** Start Exercise materials **

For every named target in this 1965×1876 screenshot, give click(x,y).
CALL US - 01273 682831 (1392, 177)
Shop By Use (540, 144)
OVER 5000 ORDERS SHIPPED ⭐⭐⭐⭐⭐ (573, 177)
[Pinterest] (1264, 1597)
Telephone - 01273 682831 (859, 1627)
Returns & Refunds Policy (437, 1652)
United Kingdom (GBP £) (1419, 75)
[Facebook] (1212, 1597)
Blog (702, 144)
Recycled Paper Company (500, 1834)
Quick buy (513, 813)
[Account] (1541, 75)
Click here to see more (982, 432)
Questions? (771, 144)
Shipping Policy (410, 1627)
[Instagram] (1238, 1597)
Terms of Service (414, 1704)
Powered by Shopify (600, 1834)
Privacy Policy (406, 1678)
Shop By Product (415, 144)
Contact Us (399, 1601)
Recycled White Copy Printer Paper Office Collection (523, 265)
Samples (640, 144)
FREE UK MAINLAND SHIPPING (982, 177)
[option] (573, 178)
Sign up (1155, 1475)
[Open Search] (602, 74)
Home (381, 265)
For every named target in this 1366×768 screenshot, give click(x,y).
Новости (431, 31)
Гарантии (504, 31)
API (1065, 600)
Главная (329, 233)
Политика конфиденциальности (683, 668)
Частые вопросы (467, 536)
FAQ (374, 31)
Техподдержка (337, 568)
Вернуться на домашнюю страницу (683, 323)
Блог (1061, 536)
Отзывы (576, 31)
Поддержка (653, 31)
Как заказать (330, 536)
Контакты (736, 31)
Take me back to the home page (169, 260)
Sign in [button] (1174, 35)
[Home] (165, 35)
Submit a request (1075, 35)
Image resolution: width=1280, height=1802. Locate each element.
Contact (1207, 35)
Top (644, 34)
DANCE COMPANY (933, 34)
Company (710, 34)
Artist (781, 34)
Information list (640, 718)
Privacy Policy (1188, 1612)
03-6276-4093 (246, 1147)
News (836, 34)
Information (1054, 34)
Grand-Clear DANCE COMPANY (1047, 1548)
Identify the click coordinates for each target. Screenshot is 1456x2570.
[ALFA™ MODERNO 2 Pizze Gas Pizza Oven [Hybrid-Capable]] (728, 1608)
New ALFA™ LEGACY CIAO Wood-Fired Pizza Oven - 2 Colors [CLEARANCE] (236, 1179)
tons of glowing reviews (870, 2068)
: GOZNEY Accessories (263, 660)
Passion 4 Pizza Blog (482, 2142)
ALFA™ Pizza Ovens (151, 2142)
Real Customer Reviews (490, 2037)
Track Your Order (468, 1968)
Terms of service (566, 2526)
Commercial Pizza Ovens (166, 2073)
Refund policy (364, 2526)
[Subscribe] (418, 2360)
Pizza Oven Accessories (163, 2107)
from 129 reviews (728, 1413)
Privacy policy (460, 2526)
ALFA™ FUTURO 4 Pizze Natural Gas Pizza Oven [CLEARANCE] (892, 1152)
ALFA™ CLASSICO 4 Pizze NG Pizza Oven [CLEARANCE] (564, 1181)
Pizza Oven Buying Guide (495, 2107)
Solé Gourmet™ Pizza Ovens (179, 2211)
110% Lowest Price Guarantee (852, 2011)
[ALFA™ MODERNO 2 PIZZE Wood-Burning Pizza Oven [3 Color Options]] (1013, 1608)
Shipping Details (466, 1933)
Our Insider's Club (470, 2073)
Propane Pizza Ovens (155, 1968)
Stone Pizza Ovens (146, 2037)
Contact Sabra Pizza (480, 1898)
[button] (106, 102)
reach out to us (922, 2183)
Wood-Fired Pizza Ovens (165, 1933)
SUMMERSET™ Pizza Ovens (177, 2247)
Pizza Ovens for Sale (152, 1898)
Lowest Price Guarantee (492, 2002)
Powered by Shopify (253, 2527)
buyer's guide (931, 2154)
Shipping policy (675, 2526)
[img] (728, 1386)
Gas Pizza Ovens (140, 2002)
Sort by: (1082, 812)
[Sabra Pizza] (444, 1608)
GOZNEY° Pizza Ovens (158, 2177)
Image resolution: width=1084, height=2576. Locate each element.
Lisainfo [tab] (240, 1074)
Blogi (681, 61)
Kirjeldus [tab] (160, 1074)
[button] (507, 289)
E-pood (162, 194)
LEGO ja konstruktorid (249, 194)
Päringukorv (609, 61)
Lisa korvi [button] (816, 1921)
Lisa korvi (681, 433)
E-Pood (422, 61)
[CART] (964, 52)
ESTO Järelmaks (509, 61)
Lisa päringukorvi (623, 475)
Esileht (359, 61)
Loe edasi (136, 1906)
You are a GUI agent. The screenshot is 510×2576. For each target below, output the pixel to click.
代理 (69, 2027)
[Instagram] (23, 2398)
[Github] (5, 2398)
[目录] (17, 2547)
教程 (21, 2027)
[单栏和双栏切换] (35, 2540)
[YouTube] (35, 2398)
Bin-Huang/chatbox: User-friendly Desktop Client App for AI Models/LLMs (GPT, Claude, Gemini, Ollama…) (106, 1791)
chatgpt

** End Exercise materials **

## Objective
Copy out every line of the items above word for word, leaving nothing out and changing nothing.

## The reply
For every named target in this 1965×1876 screenshot, give click(x,y).
CALL US - 01273 682831 (1392, 177)
Shop By Use (540, 144)
OVER 5000 ORDERS SHIPPED ⭐⭐⭐⭐⭐ (573, 177)
[Pinterest] (1264, 1597)
Telephone - 01273 682831 (859, 1627)
Returns & Refunds Policy (437, 1652)
United Kingdom (GBP £) (1419, 75)
[Facebook] (1212, 1597)
Blog (702, 144)
Recycled Paper Company (500, 1834)
Quick buy (513, 813)
[Account] (1541, 75)
Click here to see more (982, 432)
Questions? (771, 144)
Shipping Policy (410, 1627)
[Instagram] (1238, 1597)
Terms of Service (414, 1704)
Powered by Shopify (600, 1834)
Privacy Policy (406, 1678)
Shop By Product (415, 144)
Contact Us (399, 1601)
Recycled White Copy Printer Paper Office Collection (523, 265)
Samples (640, 144)
FREE UK MAINLAND SHIPPING (982, 177)
[option] (573, 178)
Sign up (1155, 1475)
[Open Search] (602, 74)
Home (381, 265)
For every named target in this 1366×768 screenshot, give click(x,y).
Новости (431, 31)
Гарантии (504, 31)
API (1065, 600)
Главная (329, 233)
Политика конфиденциальности (683, 668)
Частые вопросы (467, 536)
FAQ (374, 31)
Техподдержка (337, 568)
Вернуться на домашнюю страницу (683, 323)
Блог (1061, 536)
Отзывы (576, 31)
Поддержка (653, 31)
Как заказать (330, 536)
Контакты (736, 31)
Take me back to the home page (169, 260)
Sign in [button] (1174, 35)
[Home] (165, 35)
Submit a request (1075, 35)
Image resolution: width=1280, height=1802. Locate each element.
Contact (1207, 35)
Top (644, 34)
DANCE COMPANY (933, 34)
Company (710, 34)
Artist (781, 34)
Information list (640, 718)
Privacy Policy (1188, 1612)
03-6276-4093 (246, 1147)
News (836, 34)
Information (1054, 34)
Grand-Clear DANCE COMPANY (1047, 1548)
Identify the click coordinates for each target. Screenshot is 1456x2570.
[ALFA™ MODERNO 2 Pizze Gas Pizza Oven [Hybrid-Capable]] (728, 1608)
New ALFA™ LEGACY CIAO Wood-Fired Pizza Oven - 2 Colors [CLEARANCE] (236, 1179)
tons of glowing reviews (870, 2068)
: GOZNEY Accessories (263, 660)
Passion 4 Pizza Blog (482, 2142)
ALFA™ Pizza Ovens (151, 2142)
Real Customer Reviews (490, 2037)
Track Your Order (468, 1968)
Terms of service (566, 2526)
Commercial Pizza Ovens (166, 2073)
Refund policy (364, 2526)
[Subscribe] (418, 2360)
Pizza Oven Accessories (163, 2107)
from 129 reviews (728, 1413)
Privacy policy (460, 2526)
ALFA™ FUTURO 4 Pizze Natural Gas Pizza Oven [CLEARANCE] (892, 1152)
ALFA™ CLASSICO 4 Pizze NG Pizza Oven [CLEARANCE] (564, 1181)
Pizza Oven Buying Guide (495, 2107)
Solé Gourmet™ Pizza Ovens (179, 2211)
110% Lowest Price Guarantee (852, 2011)
[ALFA™ MODERNO 2 PIZZE Wood-Burning Pizza Oven [3 Color Options]] (1013, 1608)
Shipping Details (466, 1933)
Our Insider's Club (470, 2073)
Propane Pizza Ovens (155, 1968)
Stone Pizza Ovens (146, 2037)
Contact Sabra Pizza (480, 1898)
[button] (106, 102)
reach out to us (922, 2183)
Wood-Fired Pizza Ovens (165, 1933)
SUMMERSET™ Pizza Ovens (177, 2247)
Pizza Ovens for Sale (152, 1898)
Lowest Price Guarantee (492, 2002)
Powered by Shopify (253, 2527)
buyer's guide (931, 2154)
Shipping policy (675, 2526)
[img] (728, 1386)
Gas Pizza Ovens (140, 2002)
Sort by: (1082, 812)
[Sabra Pizza] (444, 1608)
GOZNEY° Pizza Ovens (158, 2177)
Image resolution: width=1084, height=2576. Locate each element.
Lisainfo [tab] (240, 1074)
Blogi (681, 61)
Kirjeldus [tab] (160, 1074)
[button] (507, 289)
E-pood (162, 194)
LEGO ja konstruktorid (249, 194)
Päringukorv (609, 61)
Lisa korvi [button] (816, 1921)
Lisa korvi (681, 433)
E-Pood (422, 61)
[CART] (964, 52)
ESTO Järelmaks (509, 61)
Lisa päringukorvi (623, 475)
Esileht (359, 61)
Loe edasi (136, 1906)
You are a GUI agent. The screenshot is 510×2576. For each target below, output the pixel to click.
代理 (69, 2027)
[Instagram] (23, 2398)
[Github] (5, 2398)
[目录] (17, 2547)
教程 (21, 2027)
[单栏和双栏切换] (35, 2540)
[YouTube] (35, 2398)
Bin-Huang/chatbox: User-friendly Desktop Client App for AI Models/LLMs (GPT, Claude, Gemini, Ollama…) (106, 1791)
chatgpt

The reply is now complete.